Frederick Augustus Dixey, FRS[1] (9 December 1855 – 16 January 1935) was president of the Royal Entomological Society of London, and was a distinguished British entomologist.[2]
Frederick Dixey was educated at Highgate School from 1867 to 1874, and was later a governor of the school from 1920 until his death.[3] He won a scholarship to Wadham College, Oxford, where after starting in optometry, the profession of his father and grandfather, he chose to read medicine. He became a fellow of Wadham[4] and also the sub-warden. He felt drawn to the Church of St Barnabas, Oxford, known for its Anglo-Catholic tradition and ceremonies; he sang in the choir for nearly forty years.[citation needed] Dixey never practised medicine, but devoted himself to natural history. He was in March 1900 nominated to be a curator of the Hope collections at the Oxford University Museum of Natural History.[5] He was an expert on the "white" butterflies, Pieridae.

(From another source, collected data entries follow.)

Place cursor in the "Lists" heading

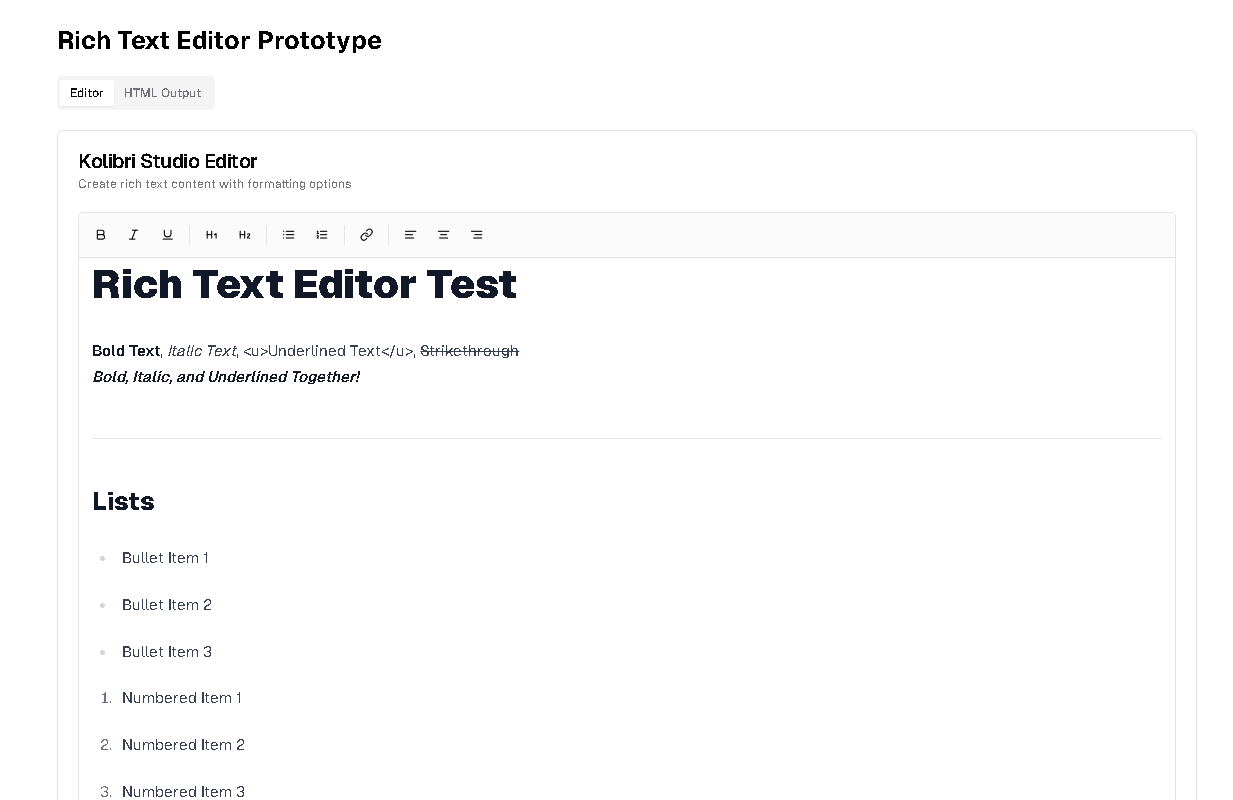pyautogui.click(x=123, y=501)
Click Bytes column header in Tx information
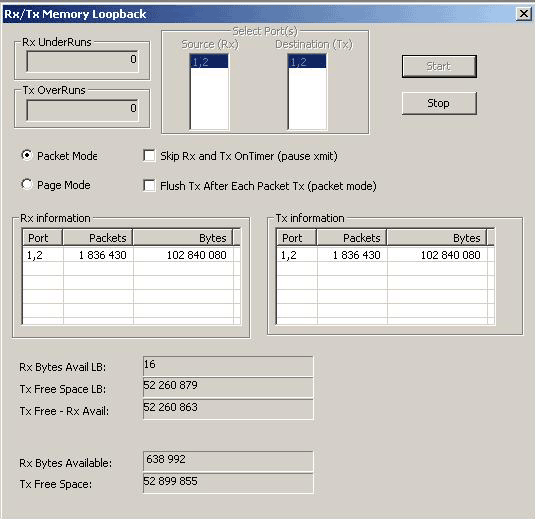536x519 pixels. coord(437,238)
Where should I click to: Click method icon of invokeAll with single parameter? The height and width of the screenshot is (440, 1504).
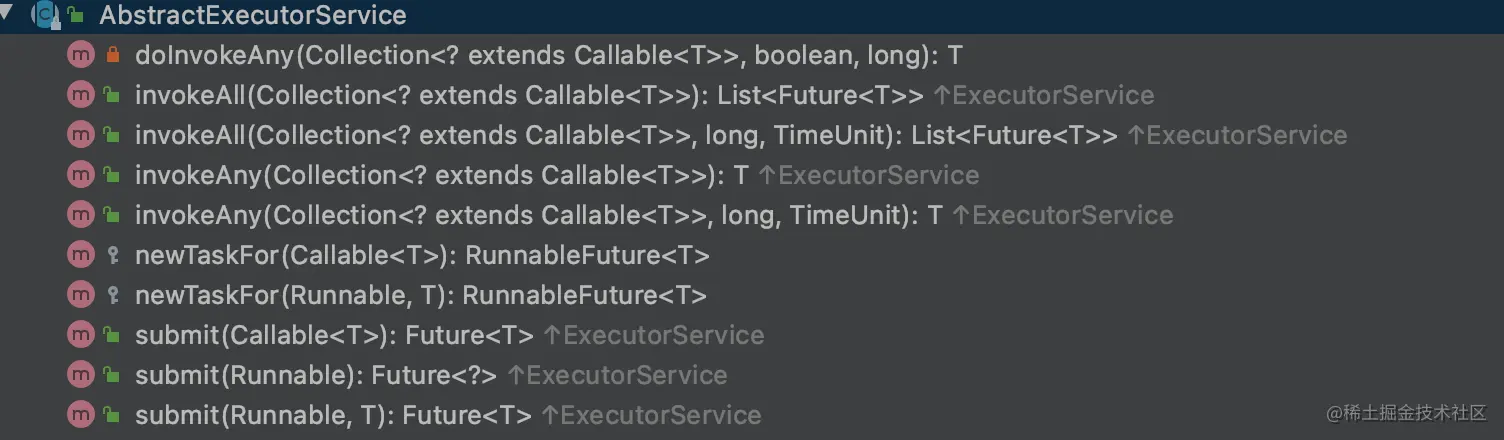tap(80, 95)
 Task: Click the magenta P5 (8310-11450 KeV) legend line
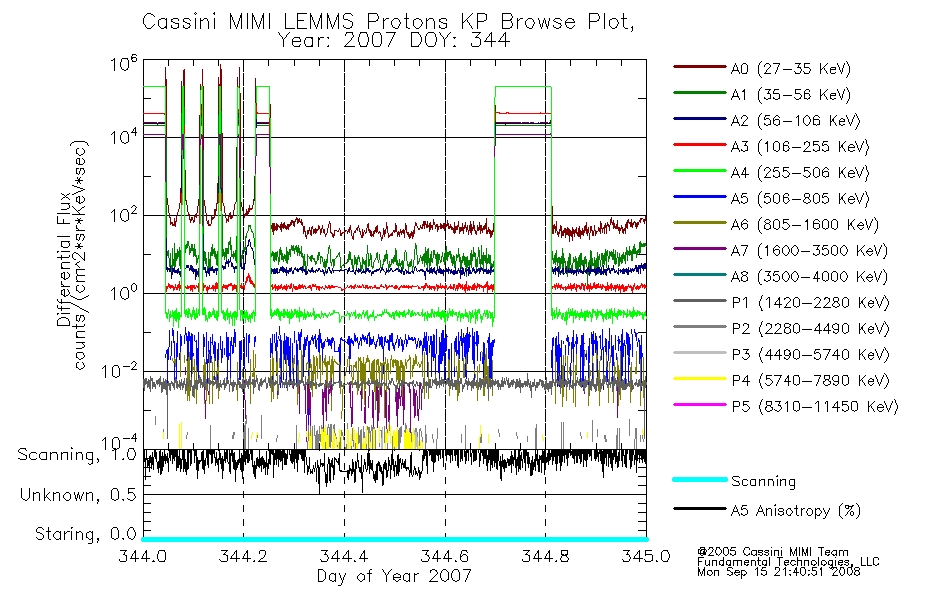700,405

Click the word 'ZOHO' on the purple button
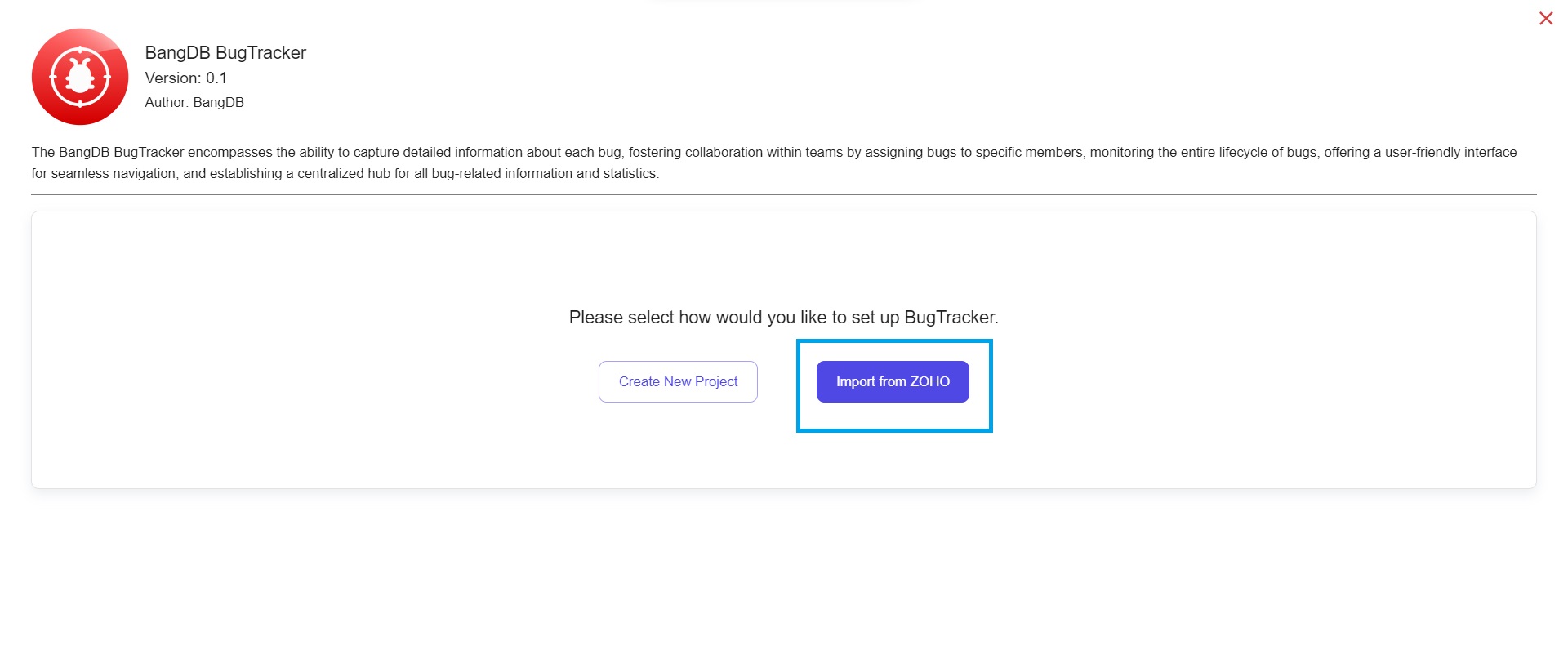pos(930,381)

Dixey was an early supporter of Darwinian evolution who defended natural selection against anti-Darwinians.[1][6]
Dixey was knocked down and killed by a motorist in 1935, as he attempted to cross the road.[1]
In 1892 Frederick Dixey married Isabel Atkins (1863-1916).[7] Of their sons, Harold Giles Dixey (1893–1974) and Roger Nicholas Dixey (1895-1995 ), Harold, known as Giles, was an assistant master at the Dragon School in Oxford,[4] and a writer.[8]